Scheduled maintenance

October 27th at 14:00 will hexagon be unavailable due a scheduled maintenance. Some faulty hardware will be replaced and some software will be updated. The maintenance will probably take 5 hours.

Update: The scheduled maintenance have been moved to 10:00 at November the 5th.

Update Nov 5th 10:00: Maintenance is now started.

Update 18:30: We have some problems with the file system /work. We are working on solving this problem.

Update 23:00: Hexagon is now running again.

As previously noted, we will have a scheduled downtime from 16:00 Tuesday July 8th. We will replace a faulty module and do some I/O-benchmarking which requires a reserved system. It is estimated that the machine will be available for login at 19:00.

Update, 16:00: hexagon is shutdown for hw replacement
Update, 16:45: hexagon is up.
Update, 19:10: hexagon is up and allowing users to login.

There will be a planned maintenance on hexagon for software upgrade on Monday June 16th starting at 14:00 and expected to last approximately 3 hours.

The Cray software release will be upgraded from 2.0.44 to 2.0.53.
This release will have more quad-core optimizations as well as a new version of the MPI library. We therefore recommend that you recompile your programs and libraries after the upgrade. We will notify when we have re-compiled the libraries/modules installed by us.

Update 16th, 14:40 System taken down.
Update 16th, 19:30 System back online with version 2.0.53 and MPT 3.0

Look for update on when we have re-compiled libraries:

All compute-node (cnl) software has been re-compiled.
Most login node software has been recompiled, except GNUPLOT.
UPC is not re-compiled yet.

The previously postponed maintenance of hexagon (http://www.parallaw.uib.no/syslog/154) is now scheduled for Thursday April 24th from 14:00 to approximately 18:00.

This note will be updated as we know more about the maintenance.

Update, Thursday 24th:

14:10: System is taken down for diagnostics and init change.
14:30: Hardware work begins.
16:00: Hardware work ends.
17:10: System is up and running.

Hexagon will have planned downtime on Wednesday April 9th from 13:00 to approximately 16:00.
The maintenance will replace bad CPUs after the quad-core upgrade. A number of CPU-replacements is expected after a major CPU upgrade and the current failure-rate is within expected levels.

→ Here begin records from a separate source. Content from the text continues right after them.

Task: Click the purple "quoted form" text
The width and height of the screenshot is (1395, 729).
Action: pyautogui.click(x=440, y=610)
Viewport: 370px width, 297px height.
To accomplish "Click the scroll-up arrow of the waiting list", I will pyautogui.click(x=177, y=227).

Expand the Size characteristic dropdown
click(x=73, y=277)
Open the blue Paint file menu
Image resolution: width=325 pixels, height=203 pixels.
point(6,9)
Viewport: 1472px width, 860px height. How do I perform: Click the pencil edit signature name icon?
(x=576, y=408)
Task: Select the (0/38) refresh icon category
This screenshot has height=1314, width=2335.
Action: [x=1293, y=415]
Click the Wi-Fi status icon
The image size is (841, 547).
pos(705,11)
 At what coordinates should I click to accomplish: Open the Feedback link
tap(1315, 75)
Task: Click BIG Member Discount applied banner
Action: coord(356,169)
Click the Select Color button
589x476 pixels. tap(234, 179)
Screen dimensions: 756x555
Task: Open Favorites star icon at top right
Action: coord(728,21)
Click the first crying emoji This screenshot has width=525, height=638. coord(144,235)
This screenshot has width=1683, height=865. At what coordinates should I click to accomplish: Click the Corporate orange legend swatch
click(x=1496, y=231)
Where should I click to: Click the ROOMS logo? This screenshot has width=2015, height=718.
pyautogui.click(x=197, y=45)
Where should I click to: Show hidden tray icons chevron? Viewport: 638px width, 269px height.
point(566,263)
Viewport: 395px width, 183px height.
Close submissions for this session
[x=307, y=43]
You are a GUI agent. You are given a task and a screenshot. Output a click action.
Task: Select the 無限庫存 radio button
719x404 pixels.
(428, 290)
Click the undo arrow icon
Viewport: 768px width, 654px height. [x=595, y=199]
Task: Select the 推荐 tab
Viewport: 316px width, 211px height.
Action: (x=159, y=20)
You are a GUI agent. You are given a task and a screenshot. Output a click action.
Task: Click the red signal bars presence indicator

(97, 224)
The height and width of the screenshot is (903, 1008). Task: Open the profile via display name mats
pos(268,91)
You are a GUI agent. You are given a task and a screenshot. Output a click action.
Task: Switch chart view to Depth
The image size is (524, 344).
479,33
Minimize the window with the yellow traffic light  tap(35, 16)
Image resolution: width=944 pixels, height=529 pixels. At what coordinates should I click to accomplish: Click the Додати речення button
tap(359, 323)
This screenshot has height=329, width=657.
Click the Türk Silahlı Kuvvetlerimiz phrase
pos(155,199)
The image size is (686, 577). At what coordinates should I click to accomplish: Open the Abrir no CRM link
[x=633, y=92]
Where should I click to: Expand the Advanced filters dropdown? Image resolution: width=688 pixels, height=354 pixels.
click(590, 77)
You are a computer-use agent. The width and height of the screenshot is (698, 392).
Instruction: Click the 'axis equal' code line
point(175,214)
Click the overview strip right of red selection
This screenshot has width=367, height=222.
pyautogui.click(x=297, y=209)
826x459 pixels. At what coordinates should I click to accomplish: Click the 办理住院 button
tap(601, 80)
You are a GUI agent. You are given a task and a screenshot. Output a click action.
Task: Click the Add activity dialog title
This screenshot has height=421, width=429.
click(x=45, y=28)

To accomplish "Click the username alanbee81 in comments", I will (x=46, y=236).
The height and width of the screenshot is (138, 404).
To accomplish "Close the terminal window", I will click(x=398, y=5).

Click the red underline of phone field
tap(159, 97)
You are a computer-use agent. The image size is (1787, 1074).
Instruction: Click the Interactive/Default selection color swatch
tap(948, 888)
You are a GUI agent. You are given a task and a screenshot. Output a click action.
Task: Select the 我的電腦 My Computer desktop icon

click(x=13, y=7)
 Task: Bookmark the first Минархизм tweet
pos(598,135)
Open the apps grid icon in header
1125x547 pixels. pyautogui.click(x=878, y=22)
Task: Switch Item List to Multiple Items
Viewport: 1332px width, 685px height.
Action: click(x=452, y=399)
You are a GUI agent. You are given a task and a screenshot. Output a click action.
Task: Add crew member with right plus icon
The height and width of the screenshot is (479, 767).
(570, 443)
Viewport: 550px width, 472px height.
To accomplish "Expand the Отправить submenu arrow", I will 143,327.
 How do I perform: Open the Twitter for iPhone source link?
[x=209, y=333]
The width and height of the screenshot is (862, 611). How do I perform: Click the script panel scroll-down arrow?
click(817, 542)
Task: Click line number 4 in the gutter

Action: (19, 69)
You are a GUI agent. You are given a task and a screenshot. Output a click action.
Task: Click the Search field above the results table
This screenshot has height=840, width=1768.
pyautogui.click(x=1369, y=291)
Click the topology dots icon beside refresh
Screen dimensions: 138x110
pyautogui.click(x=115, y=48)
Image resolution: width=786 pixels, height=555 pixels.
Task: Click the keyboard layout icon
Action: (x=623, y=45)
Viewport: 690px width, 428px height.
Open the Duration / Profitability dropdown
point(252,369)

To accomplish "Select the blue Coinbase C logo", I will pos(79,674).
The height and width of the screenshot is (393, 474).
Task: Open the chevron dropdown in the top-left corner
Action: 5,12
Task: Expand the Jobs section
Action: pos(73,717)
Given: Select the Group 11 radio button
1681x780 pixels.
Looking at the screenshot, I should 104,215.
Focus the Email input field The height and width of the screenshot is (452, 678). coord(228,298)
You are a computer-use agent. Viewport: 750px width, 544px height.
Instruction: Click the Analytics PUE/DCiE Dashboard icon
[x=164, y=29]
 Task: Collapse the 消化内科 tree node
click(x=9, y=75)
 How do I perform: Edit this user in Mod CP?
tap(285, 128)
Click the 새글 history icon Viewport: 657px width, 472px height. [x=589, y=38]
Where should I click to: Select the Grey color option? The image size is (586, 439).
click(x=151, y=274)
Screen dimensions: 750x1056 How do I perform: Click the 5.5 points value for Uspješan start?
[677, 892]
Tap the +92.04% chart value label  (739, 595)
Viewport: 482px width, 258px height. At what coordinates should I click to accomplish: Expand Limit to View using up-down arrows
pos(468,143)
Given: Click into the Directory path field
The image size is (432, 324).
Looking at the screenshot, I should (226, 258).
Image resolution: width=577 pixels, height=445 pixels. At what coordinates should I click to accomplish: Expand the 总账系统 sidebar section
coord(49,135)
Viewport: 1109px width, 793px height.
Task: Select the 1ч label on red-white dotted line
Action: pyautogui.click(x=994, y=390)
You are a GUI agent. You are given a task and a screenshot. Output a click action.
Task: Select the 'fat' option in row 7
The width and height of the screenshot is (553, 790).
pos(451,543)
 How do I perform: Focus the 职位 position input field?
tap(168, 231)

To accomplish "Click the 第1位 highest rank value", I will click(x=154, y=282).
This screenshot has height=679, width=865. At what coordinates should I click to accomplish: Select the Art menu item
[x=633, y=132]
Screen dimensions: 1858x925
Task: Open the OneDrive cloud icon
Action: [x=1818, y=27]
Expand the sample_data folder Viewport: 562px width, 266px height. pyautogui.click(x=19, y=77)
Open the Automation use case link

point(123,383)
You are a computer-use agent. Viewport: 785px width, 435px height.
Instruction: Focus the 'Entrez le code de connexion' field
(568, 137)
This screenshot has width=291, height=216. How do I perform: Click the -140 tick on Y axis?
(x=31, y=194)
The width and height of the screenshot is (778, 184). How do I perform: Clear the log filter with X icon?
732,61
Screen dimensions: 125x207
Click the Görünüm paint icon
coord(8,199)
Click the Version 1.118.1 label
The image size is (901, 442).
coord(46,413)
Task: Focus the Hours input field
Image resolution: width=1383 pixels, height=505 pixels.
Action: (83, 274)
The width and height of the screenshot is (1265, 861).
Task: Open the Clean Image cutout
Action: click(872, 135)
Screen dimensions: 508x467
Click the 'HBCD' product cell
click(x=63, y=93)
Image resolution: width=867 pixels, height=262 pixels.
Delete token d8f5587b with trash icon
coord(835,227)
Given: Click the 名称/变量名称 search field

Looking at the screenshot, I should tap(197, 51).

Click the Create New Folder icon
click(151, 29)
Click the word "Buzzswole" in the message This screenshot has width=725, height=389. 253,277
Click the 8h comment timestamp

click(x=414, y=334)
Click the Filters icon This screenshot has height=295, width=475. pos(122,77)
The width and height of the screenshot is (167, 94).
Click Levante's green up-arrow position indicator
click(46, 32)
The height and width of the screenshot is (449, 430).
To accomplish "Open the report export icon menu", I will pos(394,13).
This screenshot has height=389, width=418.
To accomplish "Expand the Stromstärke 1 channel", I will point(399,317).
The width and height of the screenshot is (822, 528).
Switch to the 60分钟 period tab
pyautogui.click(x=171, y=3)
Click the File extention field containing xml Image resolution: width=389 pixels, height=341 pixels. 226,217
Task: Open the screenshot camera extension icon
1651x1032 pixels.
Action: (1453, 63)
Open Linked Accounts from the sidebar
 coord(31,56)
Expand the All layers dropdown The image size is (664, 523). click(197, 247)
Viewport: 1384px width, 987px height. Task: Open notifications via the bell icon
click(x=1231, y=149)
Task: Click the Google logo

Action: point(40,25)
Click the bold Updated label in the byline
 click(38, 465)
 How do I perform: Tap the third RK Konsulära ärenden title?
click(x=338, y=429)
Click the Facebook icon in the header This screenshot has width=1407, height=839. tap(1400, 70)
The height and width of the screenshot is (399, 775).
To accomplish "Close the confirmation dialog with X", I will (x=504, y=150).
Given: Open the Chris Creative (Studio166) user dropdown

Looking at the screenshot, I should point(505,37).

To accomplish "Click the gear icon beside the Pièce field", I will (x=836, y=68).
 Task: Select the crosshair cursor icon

We will update this note with more information.

Update, Wednesday 9th 13:00: The scheduled maintenance will be postponed to a not yet determined time. We will update this note when we know when we are ready to do the maintenance.

Update, Friday 11th 19:00: The maintenance Monday the 14th is related to this postponed issue, which will reduce the number of failed nodes.

Early on March 26th hexagon will be shutdown for the initial quad-core upgrade. We hope to be able to have parts of the machine up while the second half is upgraded. It will nevertheless mean that the entire machine will be taken down first, before being booted to a smaller size.The physical upgrade will probably take three days. There will then be some more days with tuning and reconfiguring.

One very important part of this is that ALL programs and libraries will have to be re-compiled when hexagon is booted up after the finished upgrade.

Wednesday, 09:00: Upgrade has started. Machine is now down for a while for diagnostics.

Wednesday, 12:30: Half of the machine is now running again, while the other half is being upgraded to quad-core. We expect to take the entire machine down Friday morning. Please consider the machine to be in testing state, so unannounced downtime might occure.

Wednesday, 16:45: The upgrade is ahead of schedule, therefore the machine will be taken down tomorrow around 10am.

Thursday, 12:00: Two racks are now running, which will run till tomorrow morning, Friday 28th, and then the entire machine will be shutdown at 8am. The machine will then stay down untill, at least, Monday.

Friday, 08:00: Hardware part of upgrade is now finished. The machine is now unavailable until the software, diagnostics and testing has finished.

Saturday, 17:00: Main part of software upgrade is finished. The machine is running, but is unavailable due to testing.

Tuesday, April the 1st, 18:00: Hexagon is now available again, see http://www.parallaw.uib.no/syslog/153 for more details.

Because of a faulty fc-switch, we are scheduling maintenance on hexagon Wednesday the 6th of February at 14:00.
The mainenance should not take longer than an hour.

Update, Tuesday, 11:00: Due the hexagon reboot we replaced the fc-switch today. The maintenance tomorrow is therefore canceled.

Update Tuesday 12:15, The scheduled maintenance is completed and the machine is running again.